Why the fuck would you assume I’m in the wrong?
“It’s important I talk to him, Brody.”
He scrubbed his face again and again she noted how tired he seemed. Alone. Of course, he had a twin brother whom he worked with, lived close to, but a twin was…was another half, not another person. They were so lonely, Brody and Bing, with an absent father, no mother, and two handfuls of near relatives—the other Velvet Lemon kids—whom they’d been apart from for too long and were just now getting to know.
It only made her need to see Bing more fierce. She couldn’t bear to think of him by himself somewhere, brooding because she’d believed the worst of him. She’d thought he’d deliberately hurt the other woman when it was the other way around.
To make me worse than I already was. Am.
She slapped the table with her palm and pinned Brody with her gaze. “Tell me where he is.”
“I don’t kn—”
“Tell me where you think he is.”
Brody sighed. “I can only guess. It’s a place he goes sometimes to escape the noise in his head.”
It wasn’t until she was waiting for the gates at the Velvet Lemons compound to open—Brody had given her the password—that she realized she should have asked if Bing would bring a woman with him when he tried to escape the noise in his head.

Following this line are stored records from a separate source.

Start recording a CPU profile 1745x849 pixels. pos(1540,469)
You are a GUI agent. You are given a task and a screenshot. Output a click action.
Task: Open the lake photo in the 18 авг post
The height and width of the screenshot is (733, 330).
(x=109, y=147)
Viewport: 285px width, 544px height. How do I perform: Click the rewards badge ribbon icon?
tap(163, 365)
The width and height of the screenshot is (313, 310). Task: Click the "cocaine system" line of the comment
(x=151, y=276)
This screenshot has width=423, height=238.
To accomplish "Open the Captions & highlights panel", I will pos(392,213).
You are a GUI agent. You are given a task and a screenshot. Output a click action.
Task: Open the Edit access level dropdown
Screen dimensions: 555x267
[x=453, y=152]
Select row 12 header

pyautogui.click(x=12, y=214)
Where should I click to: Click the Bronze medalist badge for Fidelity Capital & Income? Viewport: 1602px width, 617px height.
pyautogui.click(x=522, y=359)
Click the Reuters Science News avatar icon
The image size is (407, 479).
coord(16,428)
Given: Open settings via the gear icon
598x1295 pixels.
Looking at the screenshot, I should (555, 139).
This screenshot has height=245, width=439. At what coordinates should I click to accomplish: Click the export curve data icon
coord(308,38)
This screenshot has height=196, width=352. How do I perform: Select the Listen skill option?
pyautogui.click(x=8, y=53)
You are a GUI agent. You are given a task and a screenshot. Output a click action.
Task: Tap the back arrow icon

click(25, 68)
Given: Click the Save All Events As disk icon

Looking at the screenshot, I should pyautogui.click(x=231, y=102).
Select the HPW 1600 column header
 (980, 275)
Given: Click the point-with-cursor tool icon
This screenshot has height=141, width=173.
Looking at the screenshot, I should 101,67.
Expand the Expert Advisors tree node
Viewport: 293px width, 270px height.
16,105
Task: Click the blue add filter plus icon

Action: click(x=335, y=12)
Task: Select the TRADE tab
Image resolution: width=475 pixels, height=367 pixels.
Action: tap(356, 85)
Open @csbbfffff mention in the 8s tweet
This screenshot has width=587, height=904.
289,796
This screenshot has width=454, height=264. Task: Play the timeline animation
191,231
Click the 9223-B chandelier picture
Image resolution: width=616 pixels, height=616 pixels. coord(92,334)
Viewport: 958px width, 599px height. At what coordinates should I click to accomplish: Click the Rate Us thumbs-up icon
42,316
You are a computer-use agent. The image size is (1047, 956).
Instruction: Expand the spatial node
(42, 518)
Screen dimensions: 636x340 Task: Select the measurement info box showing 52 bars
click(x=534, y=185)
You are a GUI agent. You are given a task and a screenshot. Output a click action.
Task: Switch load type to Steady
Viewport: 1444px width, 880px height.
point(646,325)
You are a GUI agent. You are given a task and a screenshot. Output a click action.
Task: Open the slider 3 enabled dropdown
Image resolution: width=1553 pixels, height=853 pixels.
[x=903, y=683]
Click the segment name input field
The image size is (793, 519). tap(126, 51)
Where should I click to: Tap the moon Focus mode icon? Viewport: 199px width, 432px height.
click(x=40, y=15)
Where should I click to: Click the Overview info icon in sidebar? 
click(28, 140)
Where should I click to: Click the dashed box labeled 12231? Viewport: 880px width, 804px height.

Refusing to let that thought deter her, she parked in front of the castle-like structure the Maddox kids had called home. Fairy lights were strung in the trees surrounding it and other, larger lights were on, some upwashing the rock walls, and another, encased in a massive iron fixture, illuminating the front door.
But she followed Brody’s instructions and walked around to the back, where she found the unlocked door she’d been told about and took the steps down into the basement—er, dungeon. Because that’s what it was like, dark, poorly lit, and, she discovered as she continued down a corridor, filled with overwhelming sound.
Someone was drumming.
She came to the open door of a half-dark room. An extensive drum kit was sitting on an Oriental rug, its pattern as intricate as the rhythm that Bing was playing over the many pieces: snares, cymbals, bells, she didn’t know the names of all of them. The beats were heavy, furious, and his feet almost ran on pedals that caused the kick drum to reverberate. He was faced away from her and his shirt was off and sweat sheened his back, his shoulders, his powerful arms.